EnjoY FrNDS ->>>>>>>>>>>>>>>>>>>>>>>>>

YouTube Video Not Available in Your Country? You Can Still Watch It!

After my long research i found how to view that videos that block in your country so here is the whole topic represent by sunil.

YouTube Videos Blocked

You could be staying in a country like US, UK or India but may not be able to watch every video on YouTube - that's because the content owners have allowed access to that video only from certain countries or geographic regions.

If your computer's IP address falls outside that geographic region, YouTube will display an error saying "This video is not available in your country" - this message has nothing to do with censorship, it's the owner of the video clip who could be limiting access.

YouTube Filters in Action

For instance, this video clip (Armor For Sleep - Hold The Door), uploaded to YouTube by Warner Brothers, is probably not available outside US. Similarly, this BBC clip (Stop Calling it a Honeymoon) on YouTube can only be watched from UK.

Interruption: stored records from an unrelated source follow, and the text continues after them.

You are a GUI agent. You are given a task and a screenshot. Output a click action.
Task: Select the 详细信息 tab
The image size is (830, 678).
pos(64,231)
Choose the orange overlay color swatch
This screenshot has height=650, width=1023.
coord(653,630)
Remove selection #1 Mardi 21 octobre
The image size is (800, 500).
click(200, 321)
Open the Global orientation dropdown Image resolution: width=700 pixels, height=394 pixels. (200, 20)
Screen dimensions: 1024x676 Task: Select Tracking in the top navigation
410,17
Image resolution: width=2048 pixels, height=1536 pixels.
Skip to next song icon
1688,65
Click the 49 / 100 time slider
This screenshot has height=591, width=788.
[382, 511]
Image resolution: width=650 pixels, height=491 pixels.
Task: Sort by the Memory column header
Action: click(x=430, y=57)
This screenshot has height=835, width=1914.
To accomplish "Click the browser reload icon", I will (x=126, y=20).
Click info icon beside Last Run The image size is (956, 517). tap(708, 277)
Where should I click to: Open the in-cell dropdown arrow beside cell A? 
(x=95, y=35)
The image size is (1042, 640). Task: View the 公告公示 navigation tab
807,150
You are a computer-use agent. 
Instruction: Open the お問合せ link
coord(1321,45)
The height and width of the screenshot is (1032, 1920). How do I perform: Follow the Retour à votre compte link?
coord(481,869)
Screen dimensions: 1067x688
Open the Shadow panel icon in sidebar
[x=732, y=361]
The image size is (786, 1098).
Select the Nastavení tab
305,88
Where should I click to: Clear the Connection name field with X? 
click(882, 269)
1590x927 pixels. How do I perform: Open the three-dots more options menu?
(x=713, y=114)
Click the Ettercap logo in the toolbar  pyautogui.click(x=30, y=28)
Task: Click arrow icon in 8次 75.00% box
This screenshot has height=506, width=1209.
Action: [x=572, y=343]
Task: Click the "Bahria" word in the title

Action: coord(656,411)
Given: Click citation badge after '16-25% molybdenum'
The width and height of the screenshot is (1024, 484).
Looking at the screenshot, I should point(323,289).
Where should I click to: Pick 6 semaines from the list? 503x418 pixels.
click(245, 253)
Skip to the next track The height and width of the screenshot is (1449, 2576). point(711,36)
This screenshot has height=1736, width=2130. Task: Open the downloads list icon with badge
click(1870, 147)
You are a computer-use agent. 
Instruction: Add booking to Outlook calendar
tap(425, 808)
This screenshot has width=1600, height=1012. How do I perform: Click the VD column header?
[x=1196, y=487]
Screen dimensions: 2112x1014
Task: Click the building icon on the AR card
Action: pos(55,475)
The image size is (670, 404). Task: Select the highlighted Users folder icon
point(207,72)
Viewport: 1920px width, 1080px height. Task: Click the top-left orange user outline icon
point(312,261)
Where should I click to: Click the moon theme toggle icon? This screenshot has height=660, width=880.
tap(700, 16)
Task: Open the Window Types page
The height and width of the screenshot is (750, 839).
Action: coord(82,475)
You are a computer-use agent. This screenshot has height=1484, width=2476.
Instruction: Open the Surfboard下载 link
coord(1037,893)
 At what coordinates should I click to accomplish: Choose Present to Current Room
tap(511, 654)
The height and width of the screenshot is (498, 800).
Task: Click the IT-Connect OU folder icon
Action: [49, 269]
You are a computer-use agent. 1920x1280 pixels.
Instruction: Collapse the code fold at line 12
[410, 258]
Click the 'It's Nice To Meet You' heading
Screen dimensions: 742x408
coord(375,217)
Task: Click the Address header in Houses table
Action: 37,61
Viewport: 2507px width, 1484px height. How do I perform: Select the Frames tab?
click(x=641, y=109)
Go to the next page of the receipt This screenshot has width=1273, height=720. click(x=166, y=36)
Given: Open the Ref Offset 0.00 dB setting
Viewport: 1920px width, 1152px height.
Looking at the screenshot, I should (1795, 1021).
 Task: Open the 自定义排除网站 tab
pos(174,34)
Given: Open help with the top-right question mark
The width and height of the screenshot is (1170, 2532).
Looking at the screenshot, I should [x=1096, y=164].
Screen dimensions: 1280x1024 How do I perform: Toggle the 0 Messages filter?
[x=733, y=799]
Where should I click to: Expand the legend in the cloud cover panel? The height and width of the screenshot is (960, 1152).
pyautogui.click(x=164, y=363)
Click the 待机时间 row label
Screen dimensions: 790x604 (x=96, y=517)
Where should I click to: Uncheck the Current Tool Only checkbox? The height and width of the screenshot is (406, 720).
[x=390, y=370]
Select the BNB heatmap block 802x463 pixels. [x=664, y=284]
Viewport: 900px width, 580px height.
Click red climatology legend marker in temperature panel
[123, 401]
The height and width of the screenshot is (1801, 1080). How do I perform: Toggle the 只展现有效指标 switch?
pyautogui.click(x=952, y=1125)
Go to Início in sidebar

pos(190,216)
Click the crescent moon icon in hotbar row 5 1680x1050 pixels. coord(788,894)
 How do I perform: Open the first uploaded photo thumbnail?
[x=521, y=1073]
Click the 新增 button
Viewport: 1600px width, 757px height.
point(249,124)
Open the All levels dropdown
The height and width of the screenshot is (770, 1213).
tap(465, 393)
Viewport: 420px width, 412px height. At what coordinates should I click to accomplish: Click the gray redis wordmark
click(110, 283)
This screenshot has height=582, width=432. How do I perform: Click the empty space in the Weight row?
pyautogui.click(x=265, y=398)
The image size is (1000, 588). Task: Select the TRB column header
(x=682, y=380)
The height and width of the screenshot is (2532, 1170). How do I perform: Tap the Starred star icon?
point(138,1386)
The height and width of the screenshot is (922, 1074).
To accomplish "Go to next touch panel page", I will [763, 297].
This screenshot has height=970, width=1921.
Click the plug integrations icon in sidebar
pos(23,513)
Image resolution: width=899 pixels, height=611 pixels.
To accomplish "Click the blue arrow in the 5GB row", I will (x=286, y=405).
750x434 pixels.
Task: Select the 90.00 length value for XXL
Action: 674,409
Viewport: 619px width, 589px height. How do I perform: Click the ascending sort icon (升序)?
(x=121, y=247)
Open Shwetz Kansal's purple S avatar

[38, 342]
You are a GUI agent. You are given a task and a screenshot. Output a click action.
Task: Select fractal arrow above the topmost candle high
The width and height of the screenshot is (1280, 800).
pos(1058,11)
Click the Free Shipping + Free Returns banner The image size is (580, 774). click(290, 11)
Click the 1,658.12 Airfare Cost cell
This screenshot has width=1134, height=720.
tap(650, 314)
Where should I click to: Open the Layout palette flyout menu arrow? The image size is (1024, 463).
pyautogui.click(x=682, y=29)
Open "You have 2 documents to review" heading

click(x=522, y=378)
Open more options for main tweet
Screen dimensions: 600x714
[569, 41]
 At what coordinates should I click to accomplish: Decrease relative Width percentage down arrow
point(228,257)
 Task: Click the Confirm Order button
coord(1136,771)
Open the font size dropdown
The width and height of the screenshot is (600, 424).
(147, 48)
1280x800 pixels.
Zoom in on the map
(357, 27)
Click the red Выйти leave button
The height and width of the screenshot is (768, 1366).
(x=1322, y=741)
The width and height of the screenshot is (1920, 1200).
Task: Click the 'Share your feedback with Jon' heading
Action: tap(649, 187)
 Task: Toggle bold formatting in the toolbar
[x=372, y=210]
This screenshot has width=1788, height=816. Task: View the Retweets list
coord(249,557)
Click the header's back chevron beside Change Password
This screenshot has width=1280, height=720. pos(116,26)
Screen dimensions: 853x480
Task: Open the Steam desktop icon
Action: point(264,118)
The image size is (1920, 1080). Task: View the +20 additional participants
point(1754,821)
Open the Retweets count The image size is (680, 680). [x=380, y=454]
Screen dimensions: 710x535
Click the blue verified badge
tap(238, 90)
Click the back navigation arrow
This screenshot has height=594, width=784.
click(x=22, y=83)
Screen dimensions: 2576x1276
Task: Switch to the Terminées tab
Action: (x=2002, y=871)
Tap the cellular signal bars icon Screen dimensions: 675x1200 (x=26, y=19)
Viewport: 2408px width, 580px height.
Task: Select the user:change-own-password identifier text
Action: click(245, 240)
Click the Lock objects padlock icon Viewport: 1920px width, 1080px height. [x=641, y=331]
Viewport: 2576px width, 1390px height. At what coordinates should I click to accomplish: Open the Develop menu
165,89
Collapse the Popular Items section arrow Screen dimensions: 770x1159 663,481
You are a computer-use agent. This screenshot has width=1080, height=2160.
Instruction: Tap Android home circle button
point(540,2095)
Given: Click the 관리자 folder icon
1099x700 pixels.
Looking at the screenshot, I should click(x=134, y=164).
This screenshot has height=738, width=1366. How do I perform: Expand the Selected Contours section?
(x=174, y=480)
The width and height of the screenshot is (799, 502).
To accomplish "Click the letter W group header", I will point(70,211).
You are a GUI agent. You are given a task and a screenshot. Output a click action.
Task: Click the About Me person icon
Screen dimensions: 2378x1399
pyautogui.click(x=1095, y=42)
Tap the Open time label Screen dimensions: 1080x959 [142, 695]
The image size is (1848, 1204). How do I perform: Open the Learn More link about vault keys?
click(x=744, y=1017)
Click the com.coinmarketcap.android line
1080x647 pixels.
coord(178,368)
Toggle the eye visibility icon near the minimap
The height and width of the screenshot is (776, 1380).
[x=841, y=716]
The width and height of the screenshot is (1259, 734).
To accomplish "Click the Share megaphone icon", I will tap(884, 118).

BBC has mentioned the reason behind region filtering on their official BBC Channel - "Because of the way that the BBC is funded in the UK through the license fee, we cannot make videos available outside of the UK". Similarly the Olympic Games channel on YouTube (youtube.com/beijing2008) is blocked in countries like US because NBC has a deal to stream Olympic Games Live in those countries.

How to bypass YouTube Region Filtering ?

YouTube uses your computer IP address to determine your physical location / country. In order to bypass these country-specific restrictions on YouTube, try this trick:

If the URL of the YouTube video is http://www.youtube.com/watch?v=yEwD36Dk1jw - just replace the /watch?v= part with /v so your new URL becomes http://www.youtube.com/v/yEwD36Dk1jw

The other trick is that you type the YouTube video URL inside Google Translate and use this a free Google Proxy Server. Read some more ways to access blocked websites.